⟨
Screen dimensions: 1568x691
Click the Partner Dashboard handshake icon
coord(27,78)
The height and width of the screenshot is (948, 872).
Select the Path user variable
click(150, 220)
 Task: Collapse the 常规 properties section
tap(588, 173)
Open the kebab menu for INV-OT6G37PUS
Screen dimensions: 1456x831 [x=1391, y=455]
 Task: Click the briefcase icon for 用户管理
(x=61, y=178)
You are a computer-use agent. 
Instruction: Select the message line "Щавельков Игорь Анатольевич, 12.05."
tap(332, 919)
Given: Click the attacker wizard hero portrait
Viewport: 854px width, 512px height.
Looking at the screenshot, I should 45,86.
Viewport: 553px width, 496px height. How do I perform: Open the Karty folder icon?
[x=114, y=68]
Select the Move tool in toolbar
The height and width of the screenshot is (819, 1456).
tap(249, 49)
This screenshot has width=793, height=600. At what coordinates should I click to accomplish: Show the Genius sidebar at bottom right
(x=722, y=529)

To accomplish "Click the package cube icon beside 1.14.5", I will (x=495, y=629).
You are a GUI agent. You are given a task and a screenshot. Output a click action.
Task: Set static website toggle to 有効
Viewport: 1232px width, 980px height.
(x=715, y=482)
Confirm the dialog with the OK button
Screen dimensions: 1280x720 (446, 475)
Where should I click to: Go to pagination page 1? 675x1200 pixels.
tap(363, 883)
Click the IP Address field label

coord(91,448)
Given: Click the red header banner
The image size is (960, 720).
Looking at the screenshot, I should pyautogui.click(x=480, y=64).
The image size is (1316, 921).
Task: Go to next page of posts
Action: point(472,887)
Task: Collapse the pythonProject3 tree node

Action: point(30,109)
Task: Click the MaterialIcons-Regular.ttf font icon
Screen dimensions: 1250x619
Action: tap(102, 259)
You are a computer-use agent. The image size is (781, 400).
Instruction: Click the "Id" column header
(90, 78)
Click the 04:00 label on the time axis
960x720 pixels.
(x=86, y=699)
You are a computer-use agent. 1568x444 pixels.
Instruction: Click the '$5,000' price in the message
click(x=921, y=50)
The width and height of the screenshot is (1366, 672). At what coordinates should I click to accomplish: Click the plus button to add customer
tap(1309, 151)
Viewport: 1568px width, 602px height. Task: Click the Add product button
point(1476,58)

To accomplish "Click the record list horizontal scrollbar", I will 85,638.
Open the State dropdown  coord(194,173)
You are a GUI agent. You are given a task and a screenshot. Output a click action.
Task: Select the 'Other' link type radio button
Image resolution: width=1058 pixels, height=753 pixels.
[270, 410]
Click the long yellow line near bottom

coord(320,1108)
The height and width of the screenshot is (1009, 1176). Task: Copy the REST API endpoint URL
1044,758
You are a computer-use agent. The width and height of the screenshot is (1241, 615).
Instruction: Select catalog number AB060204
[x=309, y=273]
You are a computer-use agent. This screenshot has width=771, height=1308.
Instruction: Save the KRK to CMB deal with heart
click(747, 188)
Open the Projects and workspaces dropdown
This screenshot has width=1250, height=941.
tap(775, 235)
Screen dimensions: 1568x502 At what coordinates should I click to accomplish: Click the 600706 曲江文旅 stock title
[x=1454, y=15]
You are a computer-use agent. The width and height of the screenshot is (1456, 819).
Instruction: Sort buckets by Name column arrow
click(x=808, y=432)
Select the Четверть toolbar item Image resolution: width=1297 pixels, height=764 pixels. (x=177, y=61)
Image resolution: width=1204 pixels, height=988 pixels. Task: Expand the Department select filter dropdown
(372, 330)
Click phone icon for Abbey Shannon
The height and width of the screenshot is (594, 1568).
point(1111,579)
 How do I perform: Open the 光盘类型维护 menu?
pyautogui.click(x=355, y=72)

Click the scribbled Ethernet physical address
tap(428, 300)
⟩
Copy every one of the items above verbatim, keeping each line as it stands.

Screen dimensions: 1568x691
Click the Partner Dashboard handshake icon
coord(27,78)
The height and width of the screenshot is (948, 872).
Select the Path user variable
click(150, 220)
 Task: Collapse the 常规 properties section
tap(588, 173)
Open the kebab menu for INV-OT6G37PUS
Screen dimensions: 1456x831 [x=1391, y=455]
 Task: Click the briefcase icon for 用户管理
(x=61, y=178)
You are a computer-use agent. 
Instruction: Select the message line "Щавельков Игорь Анатольевич, 12.05."
tap(332, 919)
Given: Click the attacker wizard hero portrait
Viewport: 854px width, 512px height.
Looking at the screenshot, I should 45,86.
Viewport: 553px width, 496px height. How do I perform: Open the Karty folder icon?
[x=114, y=68]
Select the Move tool in toolbar
The height and width of the screenshot is (819, 1456).
tap(249, 49)
This screenshot has width=793, height=600. At what coordinates should I click to accomplish: Show the Genius sidebar at bottom right
(x=722, y=529)

To accomplish "Click the package cube icon beside 1.14.5", I will (x=495, y=629).
You are a GUI agent. You are given a task and a screenshot. Output a click action.
Task: Set static website toggle to 有効
Viewport: 1232px width, 980px height.
(x=715, y=482)
Confirm the dialog with the OK button
Screen dimensions: 1280x720 (446, 475)
Where should I click to: Go to pagination page 1? 675x1200 pixels.
tap(363, 883)
Click the IP Address field label

coord(91,448)
Given: Click the red header banner
The image size is (960, 720).
Looking at the screenshot, I should pyautogui.click(x=480, y=64).
The image size is (1316, 921).
Task: Go to next page of posts
Action: point(472,887)
Task: Collapse the pythonProject3 tree node

Action: point(30,109)
Task: Click the MaterialIcons-Regular.ttf font icon
Screen dimensions: 1250x619
Action: tap(102, 259)
You are a computer-use agent. The image size is (781, 400).
Instruction: Click the "Id" column header
(90, 78)
Click the 04:00 label on the time axis
960x720 pixels.
(x=86, y=699)
You are a computer-use agent. 1568x444 pixels.
Instruction: Click the '$5,000' price in the message
click(x=921, y=50)
The width and height of the screenshot is (1366, 672). At what coordinates should I click to accomplish: Click the plus button to add customer
tap(1309, 151)
Viewport: 1568px width, 602px height. Task: Click the Add product button
point(1476,58)

To accomplish "Click the record list horizontal scrollbar", I will 85,638.
Open the State dropdown  coord(194,173)
You are a GUI agent. You are given a task and a screenshot. Output a click action.
Task: Select the 'Other' link type radio button
Image resolution: width=1058 pixels, height=753 pixels.
[270, 410]
Click the long yellow line near bottom

coord(320,1108)
The height and width of the screenshot is (1009, 1176). Task: Copy the REST API endpoint URL
1044,758
You are a computer-use agent. The width and height of the screenshot is (1241, 615).
Instruction: Select catalog number AB060204
[x=309, y=273]
You are a computer-use agent. This screenshot has width=771, height=1308.
Instruction: Save the KRK to CMB deal with heart
click(747, 188)
Open the Projects and workspaces dropdown
This screenshot has width=1250, height=941.
tap(775, 235)
Screen dimensions: 1568x502 At what coordinates should I click to accomplish: Click the 600706 曲江文旅 stock title
[x=1454, y=15]
You are a computer-use agent. The width and height of the screenshot is (1456, 819).
Instruction: Sort buckets by Name column arrow
click(x=808, y=432)
Select the Четверть toolbar item Image resolution: width=1297 pixels, height=764 pixels. (x=177, y=61)
Image resolution: width=1204 pixels, height=988 pixels. Task: Expand the Department select filter dropdown
(372, 330)
Click phone icon for Abbey Shannon
The height and width of the screenshot is (594, 1568).
point(1111,579)
 How do I perform: Open the 光盘类型维护 menu?
pyautogui.click(x=355, y=72)

Click the scribbled Ethernet physical address
tap(428, 300)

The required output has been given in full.